Dilan Sathi Prakasan, Joshua Annamalai, Gilchrist Pereira, Jessica Annamalai

Volume 2 Special Issue 1 (Feb) 2025, Article 15 (pp.38-39)


Key Points

Question:

How can deep learning improve brain tumor detection and localization? What is the effectiveness of VGG16 for classification and U-Net for segmentation? Can this model enhance diagnostic accuracy for different tumor types?

Findings:

Developed a deep learning framework combining VGG16 for classification and U-Net for segmentation. Trained on a Kaggle MRI dataset with augmentation techniques for improved accuracy. Achieved 95% classification accuracy with strong precision and recall. U-Net effectively segmented tumors, though performance declined for small tumors.

Meaning:

Deep learning models enhance accuracy in brain tumor detection and segmentation. Automated classification and localization can aid radiologists in early diagnosis.
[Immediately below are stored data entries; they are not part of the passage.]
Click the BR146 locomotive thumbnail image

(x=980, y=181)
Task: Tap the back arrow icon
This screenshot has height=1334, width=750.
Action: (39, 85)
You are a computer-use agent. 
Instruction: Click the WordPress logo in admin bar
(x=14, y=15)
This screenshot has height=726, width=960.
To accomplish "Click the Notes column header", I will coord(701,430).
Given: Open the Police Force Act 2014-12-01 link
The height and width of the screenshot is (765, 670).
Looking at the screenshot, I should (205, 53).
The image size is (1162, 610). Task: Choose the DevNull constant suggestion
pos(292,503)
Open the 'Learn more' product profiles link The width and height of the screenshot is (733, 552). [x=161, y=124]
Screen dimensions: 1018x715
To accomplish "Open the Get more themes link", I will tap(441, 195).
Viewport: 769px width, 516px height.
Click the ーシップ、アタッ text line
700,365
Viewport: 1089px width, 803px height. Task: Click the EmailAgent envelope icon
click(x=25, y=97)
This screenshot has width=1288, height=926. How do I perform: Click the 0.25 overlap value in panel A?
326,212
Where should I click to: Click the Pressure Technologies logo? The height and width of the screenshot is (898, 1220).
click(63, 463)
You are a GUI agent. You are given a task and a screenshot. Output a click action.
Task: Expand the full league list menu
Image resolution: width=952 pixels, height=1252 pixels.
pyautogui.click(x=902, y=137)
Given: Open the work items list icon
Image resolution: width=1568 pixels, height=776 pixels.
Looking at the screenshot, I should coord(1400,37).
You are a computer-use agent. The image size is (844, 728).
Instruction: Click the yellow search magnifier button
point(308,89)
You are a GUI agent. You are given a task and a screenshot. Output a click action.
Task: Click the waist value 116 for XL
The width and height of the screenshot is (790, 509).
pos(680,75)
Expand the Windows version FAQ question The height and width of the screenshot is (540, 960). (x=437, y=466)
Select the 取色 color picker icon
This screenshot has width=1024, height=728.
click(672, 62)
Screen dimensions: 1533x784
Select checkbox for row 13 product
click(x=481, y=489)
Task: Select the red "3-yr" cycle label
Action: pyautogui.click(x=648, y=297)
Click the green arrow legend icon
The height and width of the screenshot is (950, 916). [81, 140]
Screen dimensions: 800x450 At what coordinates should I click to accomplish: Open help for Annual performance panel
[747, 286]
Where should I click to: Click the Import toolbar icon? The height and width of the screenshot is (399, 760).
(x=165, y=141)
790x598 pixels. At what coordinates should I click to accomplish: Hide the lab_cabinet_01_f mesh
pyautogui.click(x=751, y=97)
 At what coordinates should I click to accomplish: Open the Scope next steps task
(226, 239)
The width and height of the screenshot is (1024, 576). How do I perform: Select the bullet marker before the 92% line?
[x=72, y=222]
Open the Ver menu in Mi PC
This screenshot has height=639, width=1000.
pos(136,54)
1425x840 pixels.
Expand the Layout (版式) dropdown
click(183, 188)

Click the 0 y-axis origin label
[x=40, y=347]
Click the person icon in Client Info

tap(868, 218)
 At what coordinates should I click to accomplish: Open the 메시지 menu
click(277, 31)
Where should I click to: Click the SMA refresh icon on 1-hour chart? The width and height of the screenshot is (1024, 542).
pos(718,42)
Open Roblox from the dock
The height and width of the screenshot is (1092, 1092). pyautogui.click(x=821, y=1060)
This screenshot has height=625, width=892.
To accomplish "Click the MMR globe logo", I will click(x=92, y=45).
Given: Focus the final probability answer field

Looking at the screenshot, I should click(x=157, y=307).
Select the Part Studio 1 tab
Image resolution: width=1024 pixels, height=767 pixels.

Further refinement is needed for improved segmentation of smaller tumors.


Abstract

Introduction:

Brain tumor localization and diagnosis using an MRI scan is a hard task and tumors like gliomas, pituitary tumors, and meningiomas vary significantly in appearance with visual overlaps occurring, especially in early stages. Deep learning models such as VGG16, for classification and U-Net, for localization, both well-known convolutional neural networks (CNN), have the potential to tackle these challenges.

Aim:

The aim of this study is to develop and apply a U-Net model for the segmentation of brain tumors in MRI images and use a pre-trained VGG16 model to classify tumors. This deep learning model automatically detects and segment tumors like glioma, meningioma, pituitary tumors, and non-tumors.

Methods:

We developed a combined framework VGG16 for classification and U-Net for segmentation by using an MRI dataset available on kaggle.com containing various brain tumors. Images were preprocessed with augmentation techniques such as rotation, width and height shifts, and brightness adjustments. A VGG16 model was pre-trained and fine-tuned us by adding fully connected layers with dropout and batch normalization with the support of a trained U-Net model for segmenting brain tumors. This deep learning model automatically detects and segments tumors and non-tumors. We also paired images and masks, using data augmentation techniques to predict tumor locations accurately.

Results:

Our VGG16-based model achieved an overall accuracy of 95% in classifying brain MRI images. The model exhibited strong performance across all classes, with high precision and recall metrics. The model confusion matrix showed excellent differentiation between the tumor types. The U-Net model demonstrated strong performance in segmenting tumor-affected areas on test images. Predicted masks closely matched the actual tumor areas, showing high accuracy in detecting and outlining tumors. However, the model’s reduced efficacy in segmenting small tumors highlights further testing requirements.

Conclusions:

Early and accurate diagnosis of brain tumors is essential for reducing mortality rates. The variability and complexity of tumors make this task challenging, but deep learning models like VGG16 and U-Net offer promising solutions. By improving the accuracy of tumor classification and localization, these models can support radiologists in diagnosing tumors more consistently and also support physicians in predicting the probability of metastasis.